▸ **WORK REQUIRED**:
All lines from the one that has "The width and height of the screenshot is (1568, 601)." onward to the end of the records below are to be returned exactly; pictures are to be skipped.
#### MATERIAL PROVIDED
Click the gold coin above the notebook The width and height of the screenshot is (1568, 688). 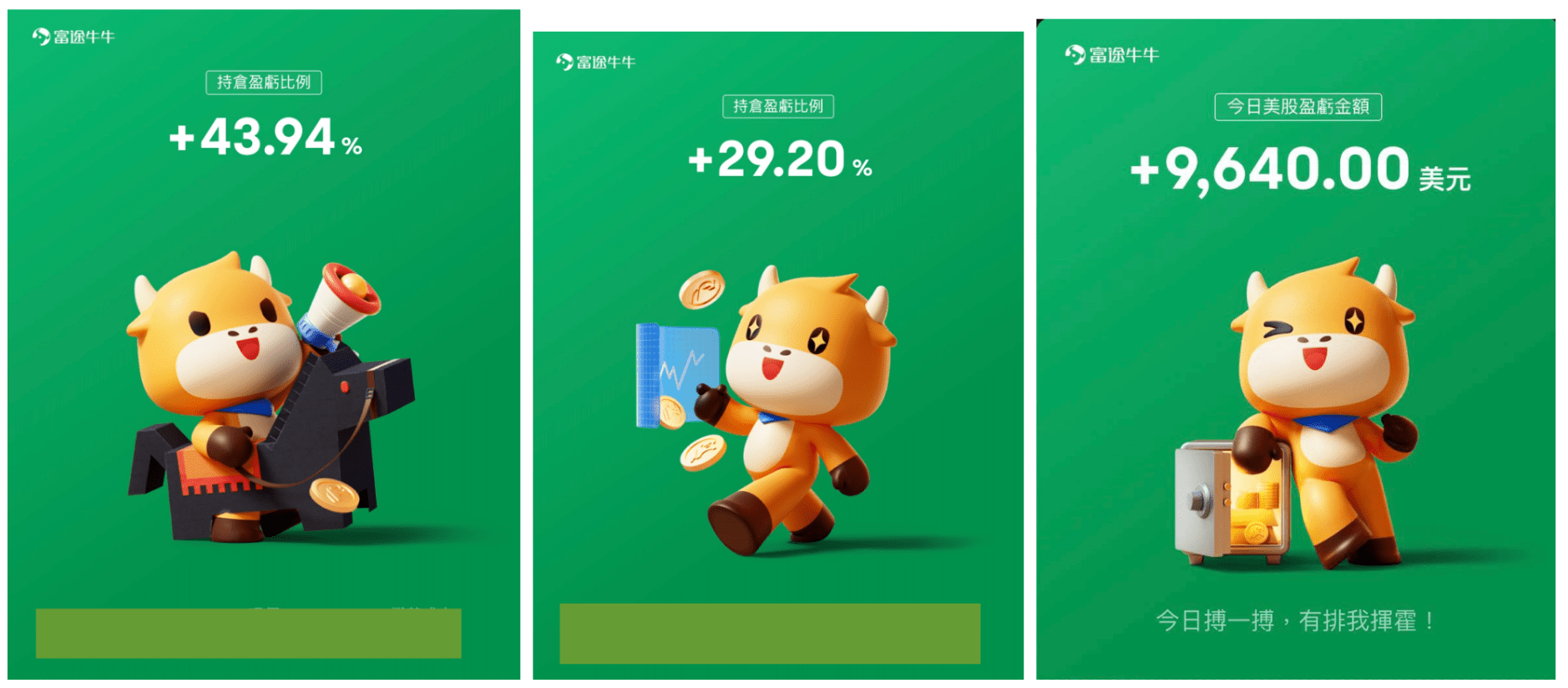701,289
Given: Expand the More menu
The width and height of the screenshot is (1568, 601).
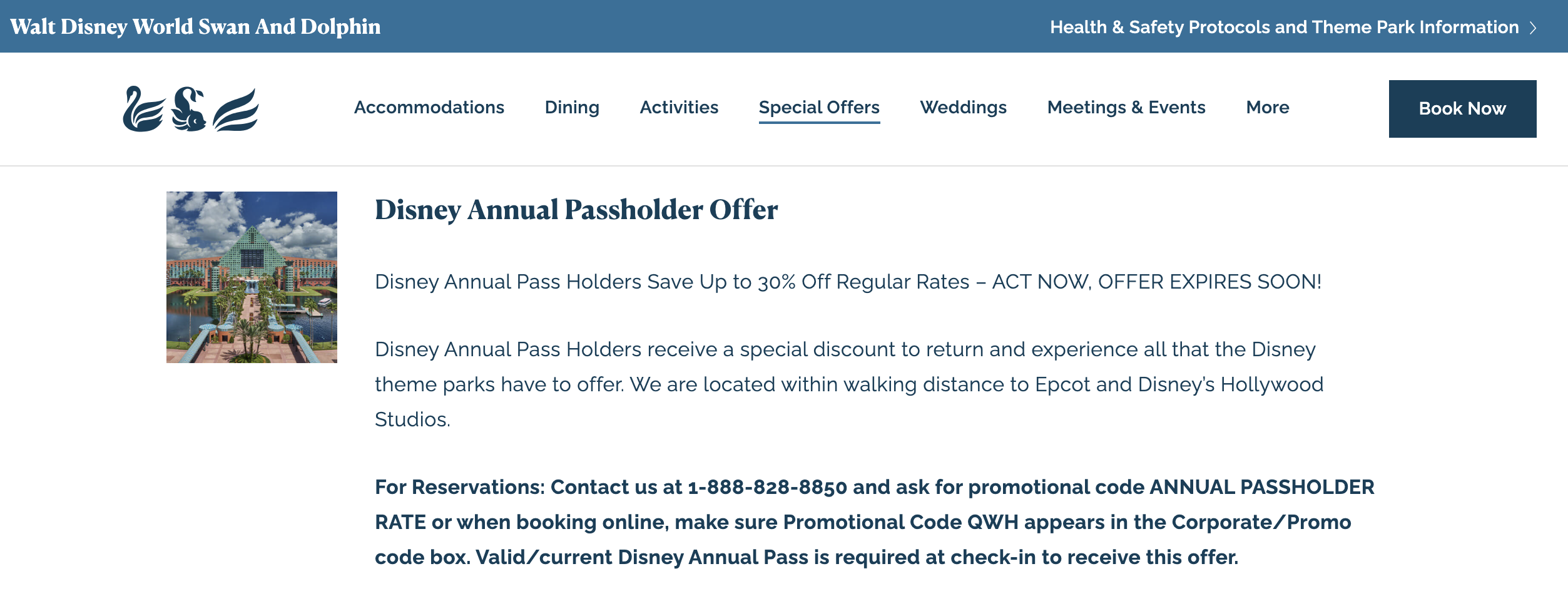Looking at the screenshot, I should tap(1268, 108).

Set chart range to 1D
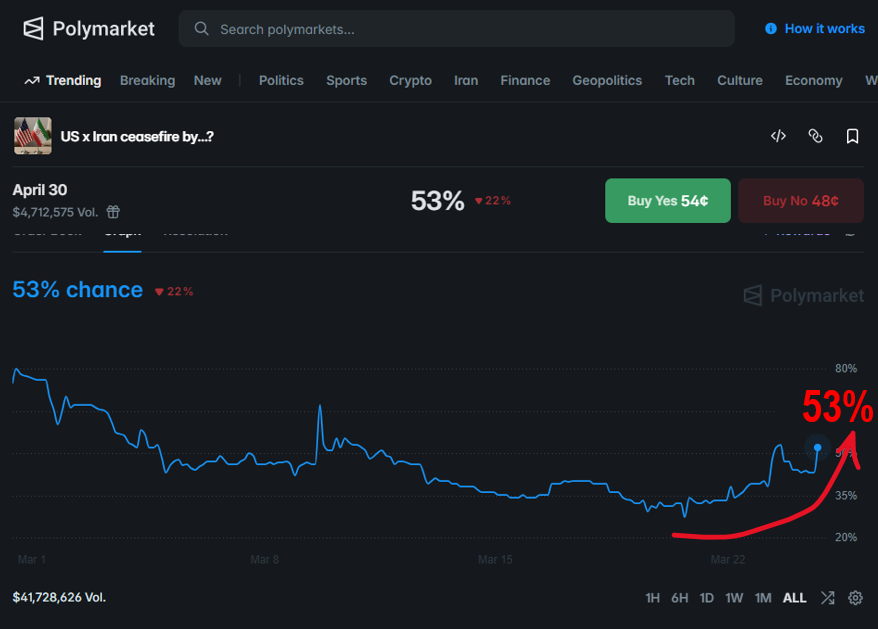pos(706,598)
########
▸ **ANSWER BOX**:
The width and height of the screenshot is (1568, 601).
Looking at the screenshot, I should tap(1268, 108).

Set chart range to 1D
pos(706,598)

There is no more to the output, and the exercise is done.